Since the 1980s there has also been an important increase in the diversification of migration and mobility inter-continental outflows to Europe, Gulf Cooperation and Middle East countries, North America, Oceania and other destinations. Lately, labour migration outflows of African nationals are rapidly growing towards Gulf Cooperation Council and Middle East countries. The majority of African workers who migrate to the Middle East are young and low-skilled. Men migrant workers are mostly engaged in construction work and women migrant workers in domestic work although they are also present in the hospitality, security and cleaning sectors. The composition of migrant workers is also becoming more feminized due to the high demand for work for women originating mainly from East Africa and English-speaking West Africa.
In the Asia and Pacific, the region has adopted the Bali Declaration. The Bali Declaration was adopted at the 16th Asia and Pacific Regional Meeting of the ILO on 9 December 2016. The Declaration serves as a call to action for governments, workers’ and employers’ organizations in the region to do more to promote inclusive growth, social justice and decent work. It calls for provision of adequate protection to all migrant workers, including through better portability of skills and social security benefits; redress employer-worker relationship that impede workers’ freedom of movement, their right to terminate employment/ change employers, and return freely to their countries of origin. Additionally, it requests for provision of measures closing gender gaps in opportunity and treatment at work through promotion of equal pay for work of equal value; extended maternity protection measures and measures enabling women and men to balance work and care responsibilities. Moreover, the Association of Southeast Asian Nations (ASEAN) Declaration on the Protection and Promotion of the Rights of Migrant Workers was adopted by the ASEAN heads of state in Cebu, Philippines in 2007. The Declaration calls on countries of origin and destination to ensure the dignity of migrant workers by outlining their obligations in the areas of: (i) protection from exploitation, discrimination, and violence; (ii) labour migration governance; and (iii) the fight against trafficking in persons.
During the 5th Abu Dhabi Dialogue Ministerial Consultation in October 2019, the meeting adopted the Dubai Declaration calling for use of technology and recruitment to promote compliant and transparent labour recruitment and placement practices, skilling, skill certification and mutual recognition as well as addressing opportunities and challenges associated with future of work in the region. In addition, the meeting agreed on the development of core Domestic Worker Competency Standards and the promotion of inter-regional cooperation to contribute to global dialogues on labour mobility.
The most significant challenges faced by African migrant workers (particularly low-skilled and women) and their family members, within and from Africa, include the following:
ü Lack of respect for the human and labour rights of migrant workers.
ü Weakness and limited capacity of labour market institutions on labour migration governance and administration.
ü The rise in irregular migration flows with women and girls particularly exposed to serious decent work deficits, often including forced and child labour situations, as well as sexual abuse and exploitation.
ü The predominant position of many countries of destination that consider all migrants as a potential security threat and emphasize border-control and national security issues. This dominance of security concerns often puts at risk the protection and rights of migrant workers and could have a negative impact on labour market integration and the free movement of persons within African Regional Economic Communities (RECs).
ü The rise of discrimination, including racism, xenophobia and intolerance.

■ **EXERCISES**:
• a. For each statement, say whether it agrees with the passage on labour migration. Answer yes or no, and quote the words of the passage that decide it. (i) The Bali Declaration was adopted in 2016. (ii) The ASEAN Declaration on the Protection and Promotion of the Rights of Migrant Workers was adopted in Manila. (iii) Most African workers who migrate to the Middle East are highly skilled.
• b. Reproduce everything in the passage on labour migration from "The most significant" down to "of migrant workers.".
• c. List every sector of work that the passage on labour migration names for African migrant workers in the Middle East.
The records that follow the passage on labour migration come from a separate, unrelated source.

■ **EXERCISE DATA**:
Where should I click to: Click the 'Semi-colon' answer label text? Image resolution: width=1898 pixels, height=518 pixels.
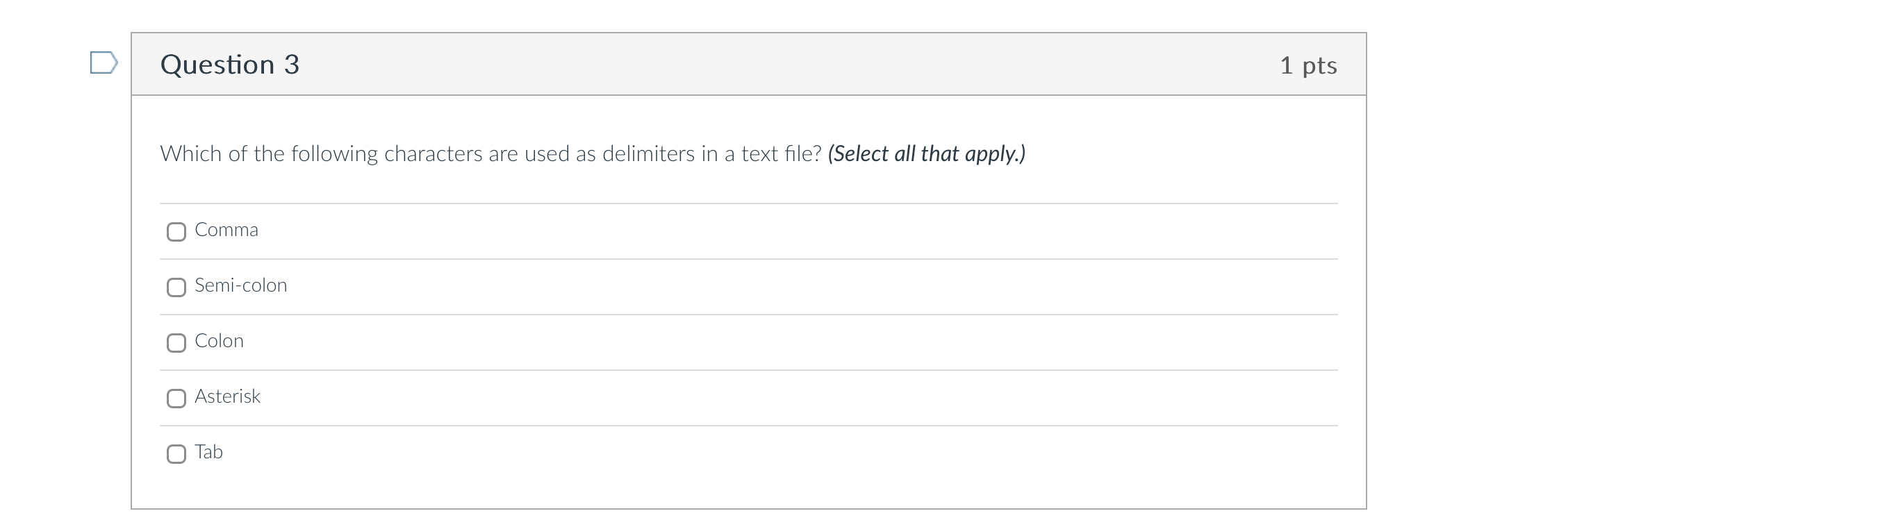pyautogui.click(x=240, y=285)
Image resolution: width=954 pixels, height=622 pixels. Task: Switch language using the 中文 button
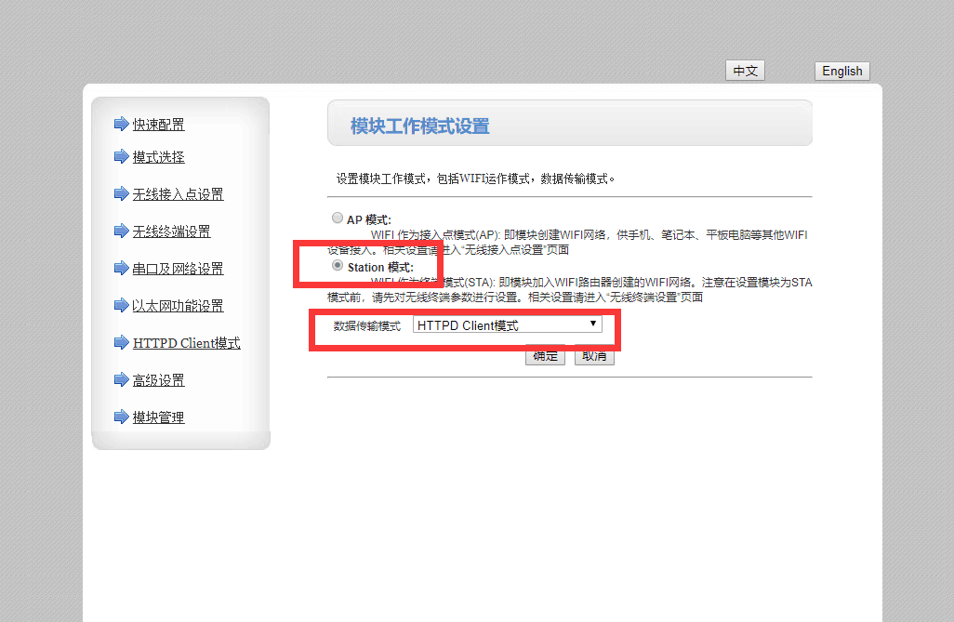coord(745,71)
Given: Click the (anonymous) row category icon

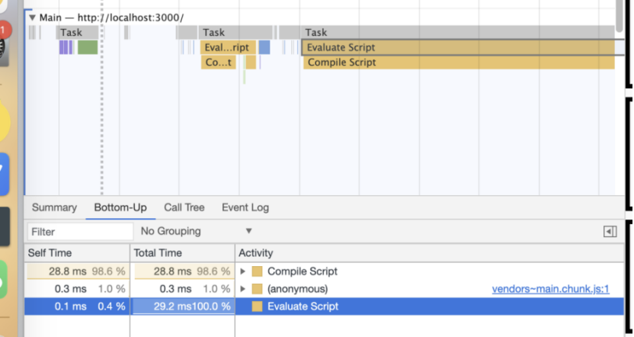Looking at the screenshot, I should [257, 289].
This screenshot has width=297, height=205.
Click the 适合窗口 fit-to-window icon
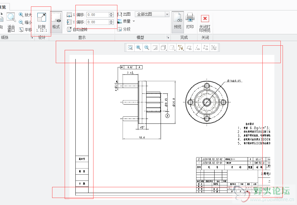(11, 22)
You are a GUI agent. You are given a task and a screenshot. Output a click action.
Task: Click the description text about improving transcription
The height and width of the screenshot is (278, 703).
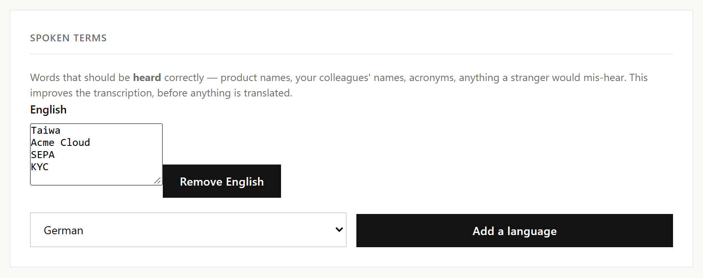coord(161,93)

■ **TASK SOLUTIONS**:
• a.
(i) Yes: "The Bali Declaration was adopted at the 16th Asia and Pacific Regional Meeting of the ILO on 9 December 2016."
(ii) No: "adopted by the ASEAN heads of state in Cebu, Philippines in 2007."
(iii) No: "The majority of African workers who migrate to the Middle East are young and low-skilled."

• b.
The most significant challenges faced by African migrant workers (particularly low-skilled and women) and their family members, within and from Africa, include the following:
ü Lack of respect for the human and labour rights of migrant workers.

• c.
- Construction
- Domestic work
- Hospitality
- Security
- Cleaning